# Pyaflowa

`Pyaflowa` can be used standalone, and also provides the necessary interface to work with SeisFlows3. When used within the SeisFlows3 preprocess module, Pyaflowa reduces the overhead required to include Pyatoa functionality into a SeisFlows3 inversion.

## Standalone (w/ SPECFEM3D)

Let's say you want to run forward and adjoint simulations to generate synthetic seismograms and sensitivity kernels using SPECFEM3D. To make this happen, a user will need some specific pieces that correspond to the problem at hand.

* Forward simulations: DATA/CMTSOLUTION, DATA/STATIONS  
* Adjoint simulations: DATA/STATIONS_ADJOINT, /sem/\*.adj 

We can use `Pyatoa` to prepare the necessary files for SPECFEM3D forward simulatinos, and then use `Pyaflowa` to: 1) compare synthetic seismograms with real data for a number of stations and generate adjoint sources which can be fed directly back into a SPECFEM3D adjoint simulation. 

### Prep: Generate CMTSOLUTION

First we must generate the source file used to represent the moment tensor in our earthquake simulation. In this example, we'll use my favorite New Zealand [example event, 2018p130600](https://www.geonet.org.nz/earthquake/2018p130600), an M5.2 that occurred in the central North Island, New Zealand while I was doing my PhD in Wellington.
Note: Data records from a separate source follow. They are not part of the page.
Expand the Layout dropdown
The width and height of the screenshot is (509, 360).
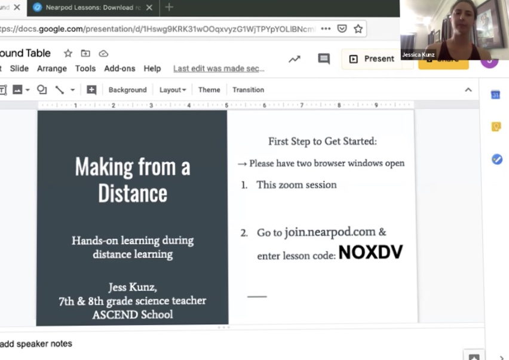click(x=173, y=90)
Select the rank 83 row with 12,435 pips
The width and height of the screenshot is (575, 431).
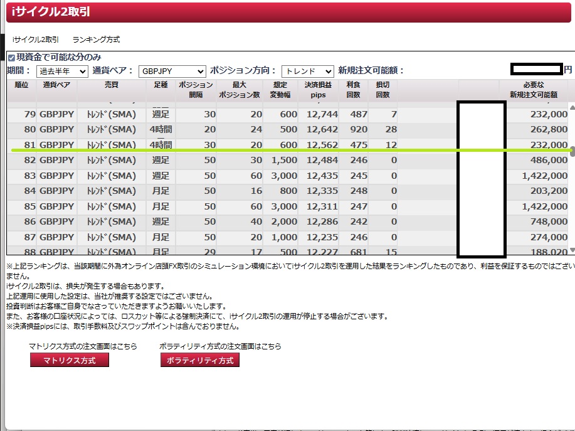188,176
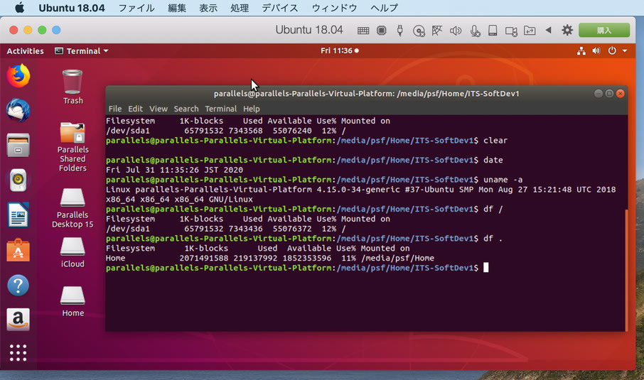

With `ObsPy` + `Pyatoa` we'll be able to gather this event from FDSN webservices and save the resulting moment tensor and event information to the required [CMTSOLUTION format](https://www.globalcmt.org/CMTsearch.html) expected by SPECFEM3D. 

In [1]:
import os
from pyatoa import append_focal_mechanism
from obspy.clients.fdsn import Client

In [4]:
# We will just move to an empty directory for this example problem
print(os.getcwd())
docs_path = os.path.abspath("../tests/test_data/docs_data/pyaflowa_doc")
if not os.path.exists(docs_path):
    os.mkdir(docs_path)
os.chdir(docs_path)
print(os.getcwd())

/home/bchow/REPOSITORIES/pyatoa/pyatoa/docs
/home/bchow/REPOSITORIES/pyatoa/pyatoa/tests/test_data/docs_data/pyaflowa_doc


In [5]:
# Using ObsPy's FDSN Client, we can retrieve event information using an event id
c = Client("GEONET")
cat = c.get_events(eventid="2018p130600")

# Using Pyatoa, we can append a focal mechanism from the GeoNet moment tensor catalog
cat[0] = append_focal_mechanism(cat[0], client="GEONET")

# ObsPy has built in support for writing CMTSOLUTION files expected by SPECFEM3D
cat.write("CMTSOLUTION", format="CMTSOLUTION")



In [6]:
# Lets just have a look at the file that's been created, which is a CMTSOLUTION that is ready
# to be used in SPECFEM3D
!cat "CMTSOLUTION"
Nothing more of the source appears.